At present, a company investing in digital assets may be required to pay fees for both an investment business licence under the Investment Business Act 2003 and a digital asset business licence under the Act. In these particular cases, the Authority takes the view that a flexible fee structure may be appropriate. As such, the Authority is proposing to exempt a registered person from the requirement to pay any fee under section 16 of the Act, or to reduce any fee required to be paid, provided the Authority is satisfied that it is appropriate to do so having regard to the nature, scale and complexity of the business carried on by the registered person.
Perhaps one of the most significant proposed changes to the Act is the addition of the new class "T" licence. By making provisions for the testing of a minimum viable product/service via beta testing or piloting, this licence class will allow Bermuda's digital asset business regime to support and foster all stages of innovation in the ever evolving digital asset business sector. It is proposed that applicants must: (i) develop success criterion for the test, (ii) list their pre-identified or targeted customers or counterparties, (iii) hold a minimum capital of at least $10,000, and (iv) ensure that appropriate risk disclosures for potential counterparties are in place.
The "T" licence will have an initial duration of 12 months or less and appropriate regulatory requirements based on proportionality, and if the DABA Amendment 2020 is approved as is, the licencing fee for the Class "T" licence will be limited to BD$1,000.

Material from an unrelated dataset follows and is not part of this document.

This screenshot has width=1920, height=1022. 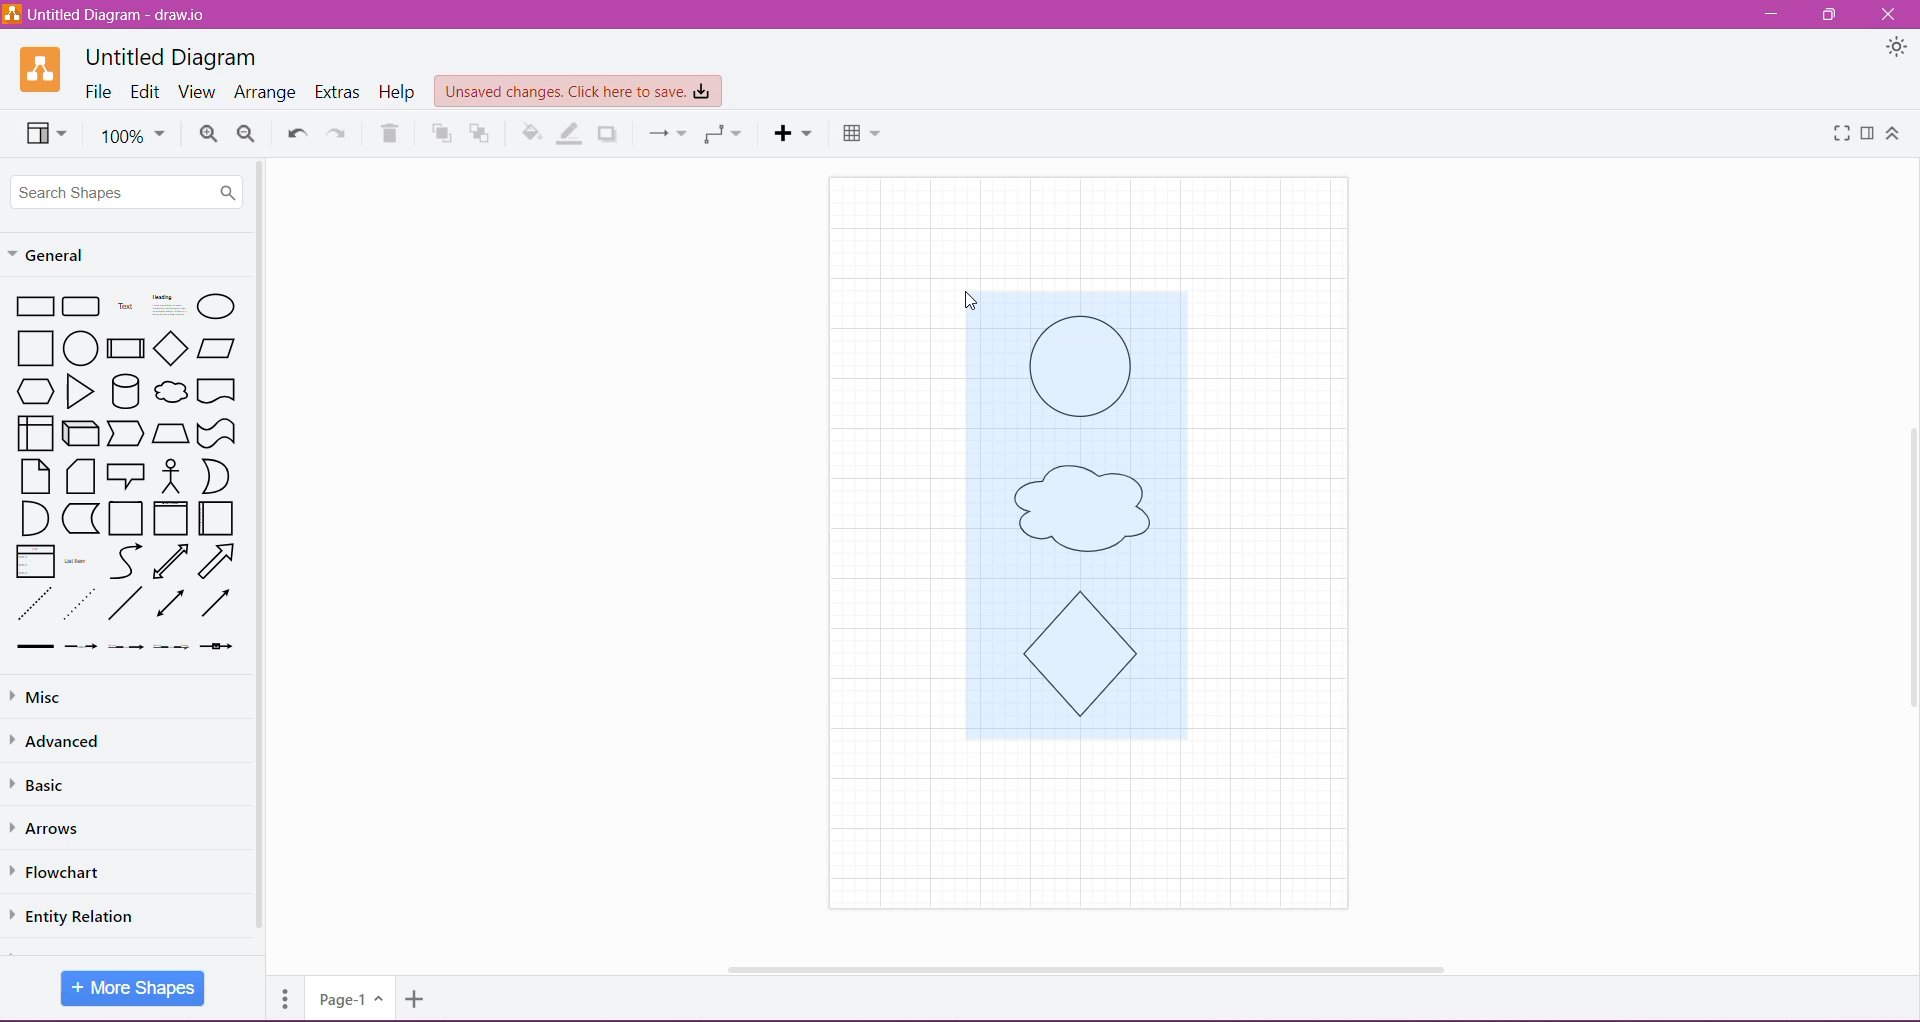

In February 2020 the Bermuda Government passed the Digital Asset Issuance Act 2020 (DAIA 2020) which effectively transferred the responsibility for the administration of offerings of digital assets to the public from the Registrar of Companies to the Authority. The DAIA 2020 makes provisions requiring the Authority to create rules in relation to certain matters that all authorised undertakings must comply with, amongst other things. In furtherance of this obligation and in continuance of its commitment to maintaining a safe environment for digital issuance to the public, the Authority has provided rules under the Digital Asset Issuance Rules 2020 (DAIR 2020) that explicitly outline the requirements for the way in which digital asset issuances are to be conducted.

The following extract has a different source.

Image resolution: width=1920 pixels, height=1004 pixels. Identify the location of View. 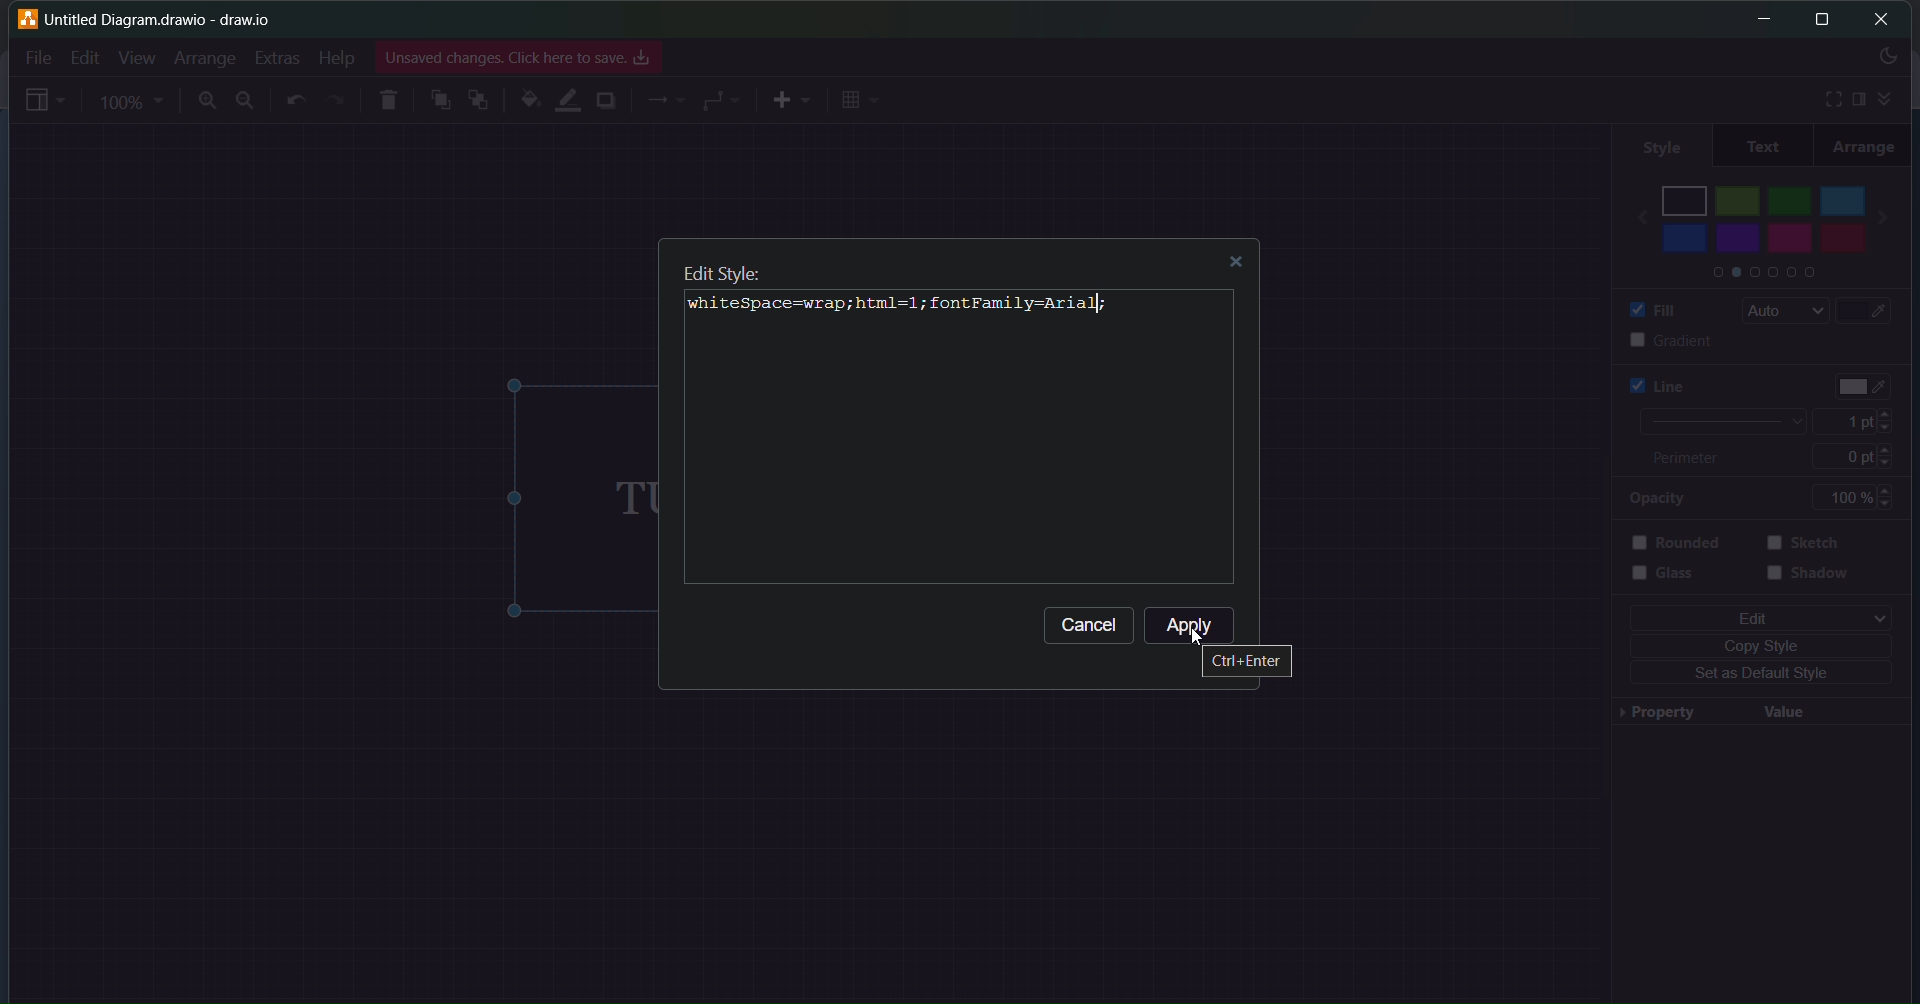
(136, 57).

These rules are particularly significant as they provide clarity to authorised undertakings of what is required by the Authority. More specifically, DAIA 2020 sets out the minimum required information that must be made available to digital asset acquirers via the issuer's issuance document, which include details relating to the issuer and all of the persons involved in the issuance, a detailed description of the underlying project, the digital asset and the terms and conditions of the digital asset issuance, amongst other things.
To further protect the interests of digital asset acquirers, DAIA 2020 requires that ongoing communications and disclosures be made by the issuer to the digital asset acquirers with updates on the progress achieved with respect to the milestones set out in the issuance document. Other important rules include the requirement for issuers to have adequate mitigating controls in place against market abuse, for issuers to implement and maintain a robust risk management framework and a robust cybersecurity programme, and to establish and maintain a data node in Bermuda where all information relevant to the digital asset issuance will be stored.
The content of this article is intended to provide a general guide to the subject matter. Specialist advice should be sought about your specific circumstances.